Una storia narrata, scrivevo, in punta di penna, con piena padronanza della lingua e delle sue sfumature (affiora il professore!) senza pedanteria. Una lettura che si accoglie naturalmente mentre le vicende si snodano e ti trascinano. E poi, “valori etici, civili e culturali si intrecciano in un’unica tensione umana ed esistenziale, con uno sguardo critico alle contraddizioni della Sicilia, ma anche di fiducia e di speranza per la sua rinascita”. Lo leggiamo nella nota di copertina, lo condividiamo; più vivacemente, nelle postille amare tratte dal libro famoso di Tomasi di Lampedusa. La narrazione si apre a volte ad orizzonti sempre più alti, dove Antonio sembra avvertire che le semplici descrizioni e le parole di tutti i giorni non bastano. Allora la sintesi dei sentimenti è espressa nei versi di Prévert, Raboni, Neruda.. fino alla desolata attenzione al frammento di Quasimodo Ognuno sta solo sul cuor della terra / Trafitto da un raggio di sole / Ed è subito sera. Il sentirsi tragicamente solo nel mondo e il raggio di sole, gioioso come la vita ma anche amaro per la sua precarietà, presto scompare. Altri riferimenti troviamo, bellissimi: in questo intreccio tra vita e letteratura non è solo accademia il gioco dei richiami..; ecco, ancora qualche esempio:  Gilbran, Munch e la genesi dell’urlo, Cardarelli e i suoi gabbiani in perpetuo volo.. Senza trascurare l’ampia messe di citazioni in cenni letterari, storici, filosofici, che Marotta lascia cadere con nonchalance nel volgersi del racconto.

Quando apro per la prima volta un libro ho subito pronto un perché: il titolo. Perché “le ali del vento”? Fossi di facile contentatura  troverei la risposta nelle ultime pagine: lì si trova la formula. E’ il seme che germoglia, colui che verrà dono d’amore, nei versi di Antonio/Lorenzo (?) – questa volta suoi, non riecheggiare di altre voci universali – “Ora corre sulle ali del vento / portando con sé / il profumo di un amore vero”. Abbiamo trovato la formula, non il suo perché. Mi perdoni l’Autore. Forse è “il vento nelle ali”, che proietta i personaggi in un gioco non voluto e casuale e spinge il destino dei protagonisti; una via quasi mai diritta, soggetta alla bizzarria dei refoli di vento; quel che i Greci chamavano Anànghe e si palesava come Tyche (Fortuna) e che era il meccanismo cui lo stesso Zeus doveva sottostare: la bilancia del fato volge in basso e l’amato Ettore cade sotto i colpi di Achille. Sono insoddisfatto, mi occorre un’altra chiave. Ecco: tutto il racconto, abbiamo visto, è un canto d’amore. Alla gran cultura di Marotta occorre fare richiamo. Leggo “Solon”, di Pascoli: Nei lontani monti color di cielo / sibila il vento. /Mugghia il vento, strepita tra le forre, / su le quercie gettasi… Il mio non sembra / che un tremore, ma è l’amore, e corre, / spossa le membra! Eccolo, il vento che ogni cosa travolge e trascina. Non è certo la bufera infernal che mai non resta di Dante. Le sue ali conducono ad un approdo. E’ Laura il porto sicuro.

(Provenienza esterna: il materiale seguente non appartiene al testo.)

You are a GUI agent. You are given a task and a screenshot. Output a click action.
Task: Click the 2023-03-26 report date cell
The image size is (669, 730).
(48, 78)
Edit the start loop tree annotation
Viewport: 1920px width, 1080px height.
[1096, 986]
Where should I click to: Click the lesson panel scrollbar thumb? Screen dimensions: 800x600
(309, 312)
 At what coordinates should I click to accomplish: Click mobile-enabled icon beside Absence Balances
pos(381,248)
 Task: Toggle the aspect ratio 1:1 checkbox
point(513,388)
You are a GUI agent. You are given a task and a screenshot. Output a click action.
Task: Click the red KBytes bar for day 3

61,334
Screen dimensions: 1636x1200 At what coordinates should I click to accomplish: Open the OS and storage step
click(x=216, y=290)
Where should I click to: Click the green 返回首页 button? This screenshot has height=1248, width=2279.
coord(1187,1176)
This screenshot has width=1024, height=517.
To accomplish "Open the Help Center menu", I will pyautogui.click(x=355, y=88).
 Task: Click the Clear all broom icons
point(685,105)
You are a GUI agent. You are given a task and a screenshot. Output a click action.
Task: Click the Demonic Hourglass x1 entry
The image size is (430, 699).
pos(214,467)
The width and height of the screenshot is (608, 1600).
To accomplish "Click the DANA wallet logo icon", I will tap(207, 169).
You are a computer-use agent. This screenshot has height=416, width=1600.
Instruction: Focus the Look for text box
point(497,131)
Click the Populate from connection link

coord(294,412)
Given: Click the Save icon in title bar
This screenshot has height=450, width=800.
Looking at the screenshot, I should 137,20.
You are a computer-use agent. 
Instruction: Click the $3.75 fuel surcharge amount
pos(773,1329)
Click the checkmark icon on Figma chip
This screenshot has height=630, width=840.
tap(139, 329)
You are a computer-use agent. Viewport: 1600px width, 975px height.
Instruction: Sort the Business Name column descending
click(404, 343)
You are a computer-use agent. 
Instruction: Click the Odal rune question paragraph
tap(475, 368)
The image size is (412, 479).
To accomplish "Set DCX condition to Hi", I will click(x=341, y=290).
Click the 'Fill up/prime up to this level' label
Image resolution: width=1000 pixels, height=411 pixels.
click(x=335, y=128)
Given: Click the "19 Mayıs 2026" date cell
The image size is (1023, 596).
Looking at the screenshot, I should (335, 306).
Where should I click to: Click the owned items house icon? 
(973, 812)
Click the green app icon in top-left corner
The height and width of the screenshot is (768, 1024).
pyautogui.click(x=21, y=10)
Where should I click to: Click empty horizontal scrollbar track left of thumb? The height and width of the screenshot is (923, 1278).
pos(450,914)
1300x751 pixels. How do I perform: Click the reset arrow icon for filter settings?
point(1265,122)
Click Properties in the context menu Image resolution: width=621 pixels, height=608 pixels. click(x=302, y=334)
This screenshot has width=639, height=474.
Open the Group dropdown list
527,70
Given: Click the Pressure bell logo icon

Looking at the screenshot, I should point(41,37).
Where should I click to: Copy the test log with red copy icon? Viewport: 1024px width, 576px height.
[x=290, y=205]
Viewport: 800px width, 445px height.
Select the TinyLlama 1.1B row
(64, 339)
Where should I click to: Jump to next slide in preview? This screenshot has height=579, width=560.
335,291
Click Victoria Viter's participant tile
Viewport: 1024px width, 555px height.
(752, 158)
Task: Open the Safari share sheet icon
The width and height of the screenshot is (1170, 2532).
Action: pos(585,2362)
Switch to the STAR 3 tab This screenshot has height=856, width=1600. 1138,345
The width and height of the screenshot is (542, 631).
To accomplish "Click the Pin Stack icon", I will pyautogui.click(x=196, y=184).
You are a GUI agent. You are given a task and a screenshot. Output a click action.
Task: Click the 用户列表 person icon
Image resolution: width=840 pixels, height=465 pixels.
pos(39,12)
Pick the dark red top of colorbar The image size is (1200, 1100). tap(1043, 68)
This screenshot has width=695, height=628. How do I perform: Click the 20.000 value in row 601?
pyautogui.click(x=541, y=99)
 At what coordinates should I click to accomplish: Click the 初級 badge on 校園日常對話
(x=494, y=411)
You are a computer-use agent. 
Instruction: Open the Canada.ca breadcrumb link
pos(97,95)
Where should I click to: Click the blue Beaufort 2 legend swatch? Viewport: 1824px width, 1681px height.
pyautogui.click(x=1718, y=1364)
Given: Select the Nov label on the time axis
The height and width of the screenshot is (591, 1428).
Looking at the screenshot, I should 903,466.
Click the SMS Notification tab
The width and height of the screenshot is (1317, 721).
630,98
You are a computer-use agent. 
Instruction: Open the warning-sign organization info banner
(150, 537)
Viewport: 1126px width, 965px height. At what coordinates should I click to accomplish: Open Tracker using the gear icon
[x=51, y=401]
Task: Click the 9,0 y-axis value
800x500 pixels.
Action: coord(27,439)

Gilbert Cesbron, che ebbe la sua fama a metà Novecento (Cani perduti senza collare, La nostra prigione è un regno), si congedava da ogni suo libro con poche semplici parole “Ed ora addio, ragazzi del mio cuore”, a significare che i personaggi erano un po’ divenuti suoi figli e parte di sé. Io penso che ai suoi personaggi Marotta non avrà da dire addio, perché non sono divenuti parte di lui, lo sono sempre stati: come il mondo di Aidone che accarezza e vagheggia immobile nel ricordo. Ma un altro pensiero mi viene in mente. E mi riporta un epigramma di Giuseppe Giusti, caustico spirito dell’Ottocento: il fare un libro è meno che niente / se il libro fatto non rifà la gente. Ecco, io non so se il libro di Marotta trasformerà il suo lettore; ma il lettore, senz’altro, si soffermerà, chioserà a margine, condividerà, si irriterà.. Penserà, insomma. Cioè non avrà avuto un semplice divertissement, quello che si aspetta chi compra un libro da leggere per ammazzare il tempo. Oh, Pascal: gli uomini, non avendo potuto guarire la morte, la miseria, l’ignoranza, hanno risolto, per viver felici, di non pensarci. Invece Marotta costringe a pensare, ripeto.

E quanto di più o meglio può aspettarsi un Autore?